I’d seen her crying many times in my first few years, but I’d never caught her sitting up nights smoking cigarettes at the kitchen table until after the three of us had left my father. When she started regularly seeing the man who would eventually become my stepfather, her behavior normalized a little, her expressions softened again, and I was able to sleep without trying to hear and smell the signs of her worries through the bedroom door.

Life with Elias promised an amount of normalcy. My family settled into the house, and I eventually called my stepfather “Dad” for the first time. I made friends at school, and every now and then my parents would take me to a friend’s house for the afternoon or allow me to join a sports team.

For the most part, though, I spent afternoons after school and long summer days with Elias. He was at least part Australian shepherd and relatively slight of build. He had a lot of long, thick hair that probably would have been beautiful if it had ever been brushed. Elias and I eagerly accepted each other as we were, though — unkempt, unwashed, and unworried when we allowed the warmth of the summer sun to wash away the reality of our circumstances.

Elias lived outside as dogs more often did back then.
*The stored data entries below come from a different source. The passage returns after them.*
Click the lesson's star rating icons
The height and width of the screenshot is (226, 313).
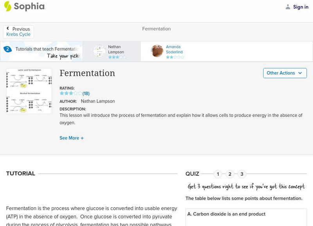pos(70,93)
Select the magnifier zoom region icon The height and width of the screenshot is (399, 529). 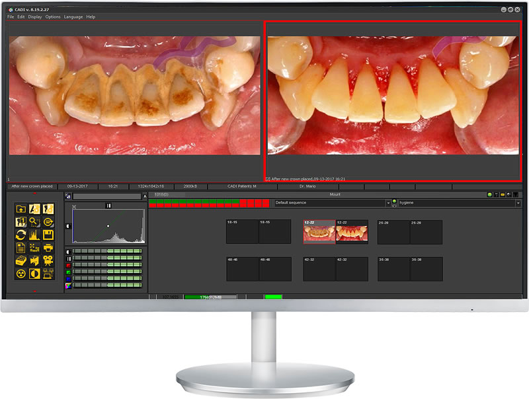tap(34, 222)
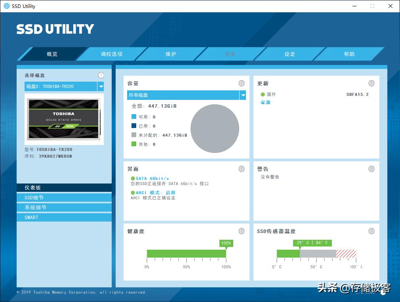
Task: Open help for the 选择磁盘 section
Action: coord(101,75)
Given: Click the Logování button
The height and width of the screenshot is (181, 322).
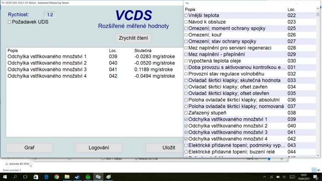Looking at the screenshot, I should [x=99, y=148].
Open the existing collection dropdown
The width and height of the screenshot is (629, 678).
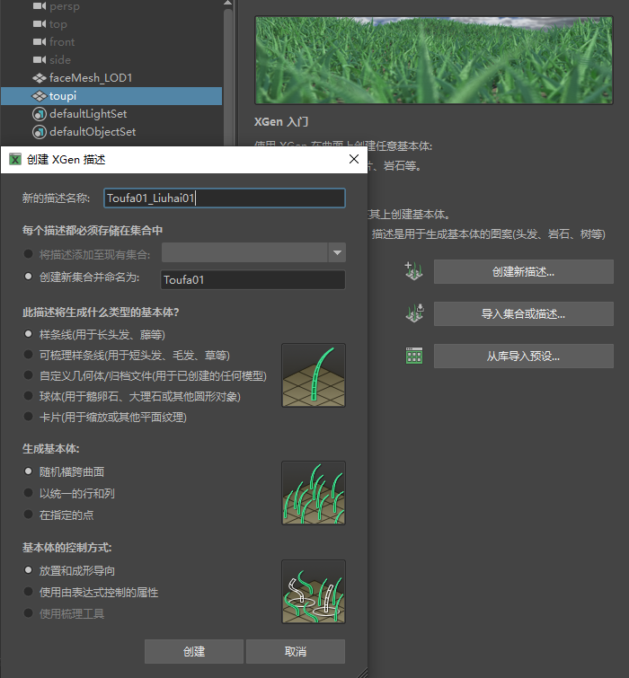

He had a small wooden doghouse that he fit into comfortably, even with a few inches of straw on the floor and at the sides. On warmer days, I’d coax him out of it and climb in myself so that I could see what it felt like to him to live in there.

I took his dinner out to him every night. We mixed his dog food with hot water (and occasionally some table scraps) that created a bit of gravy in his dented metal bowl. It was during those many cold trips to deliver his dinner that I decided I’d never keep a dog outside. Elias never barked or whined, but his meek nature only made his unassuming life seem more heartbreaking to me.
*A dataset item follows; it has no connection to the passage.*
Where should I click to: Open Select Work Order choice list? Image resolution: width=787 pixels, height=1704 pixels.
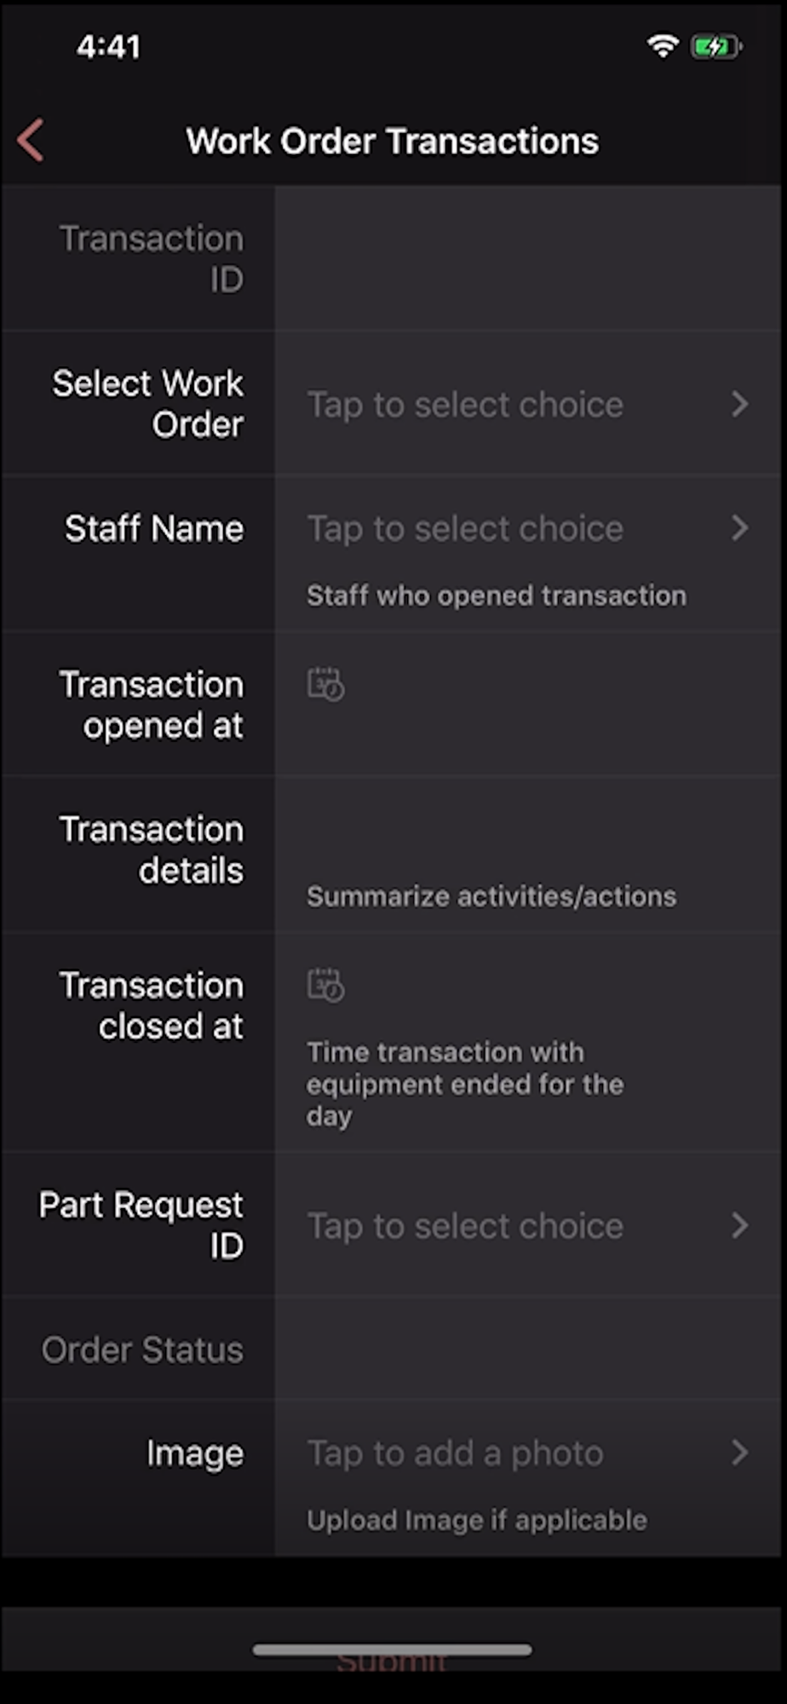pos(527,404)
Our small farm was Elias’s home, and we often let him roam it freely during the day. No one needed to be with him, and we weren’t even always sure where he went or where he was. He always returned in the evening for dinner, though, and he frequently came to check on me if I was out fishing or playing in the fields.
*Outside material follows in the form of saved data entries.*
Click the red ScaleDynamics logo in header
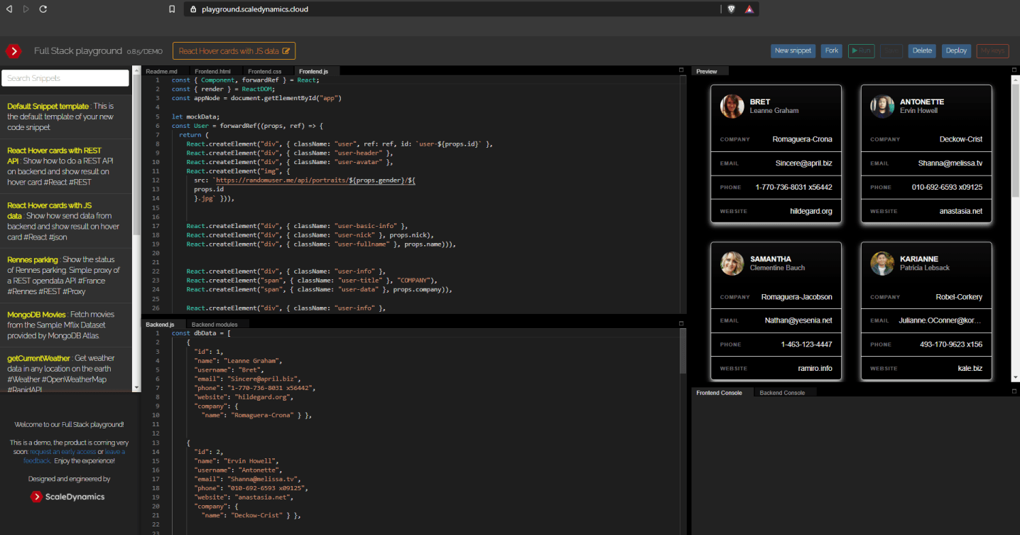1020x535 pixels. coord(13,51)
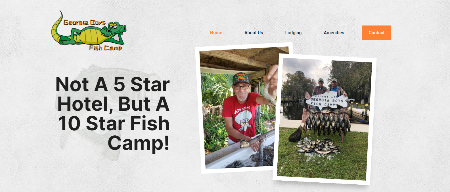Click the brass faucet in shrimp photo

[245, 144]
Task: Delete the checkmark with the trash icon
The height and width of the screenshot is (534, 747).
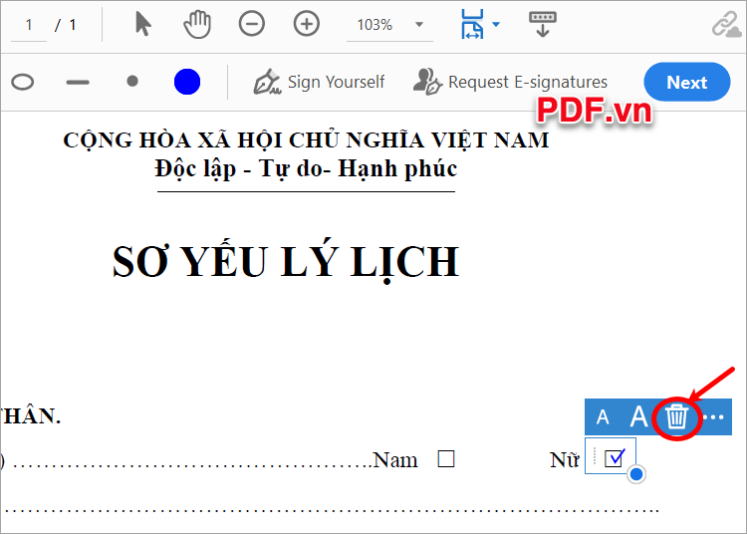Action: pos(677,416)
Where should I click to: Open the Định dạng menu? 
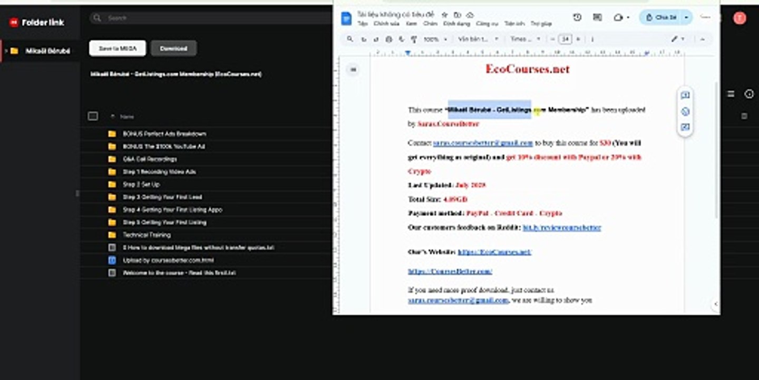coord(456,24)
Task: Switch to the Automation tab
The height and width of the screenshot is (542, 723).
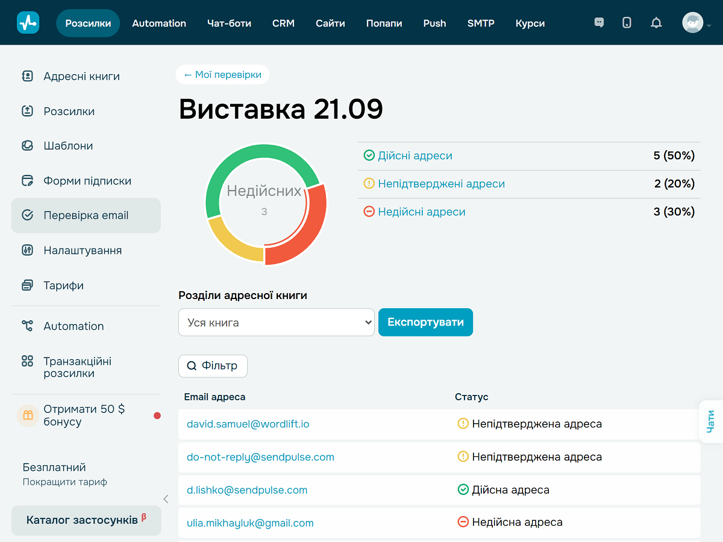Action: pos(158,23)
He came straight to me the day he got hurt. He’d somehow gotten tangled up in some rusty barbed wire that presumably had been attached to an old fence post downed in the woods for decades. He must have struggled with it for quite awhile, because by the time he found me, it was wound around him so tightly and so many times that my stepfather determined he could not be successfully extricated.

The barbs and strands of the wire had bitten so deeply into his flesh in places that it wasn’t even possible to determine the exact pattern of the tangles. The shocking amount of blood seemed to color and clump every inch of his fur and made it even more hopeless to sift through it to the mess of flesh and wire underneath.

It’s possible that Elias could have survived with the proper emergency medical attention. I was young enough, though, not to question my stepfather when he told me there was no hope. It didn’t even occur to me that the deciding factor could have been a monetary cost that would have been especially prohibitive to a family that couldn’t properly afford groceries or Christmas presents.

My stepfather was already turning back toward the house when he told me he was going to get the gun. He was not particularly warm or comforting, but elected instead to display firm resolve regarding his course of action. I didn’t try to argue with or dissuade him; I simply stopped him when he returned, thumbing a shell into the chamber as he approached

He didn’t ask for an explanation when I insisted that I be the one to put Elias down. He simply told me that the best thing we can sometimes do for someone we love is to be the one who’s there with them at the end. It didn’t stop me from sobbing with Elias’s bloody head in my lap for awhile before I could summon the courage to give him the peace he needed, but it did make it easier to later spend those final moments with some others that I’ve loved in the years since.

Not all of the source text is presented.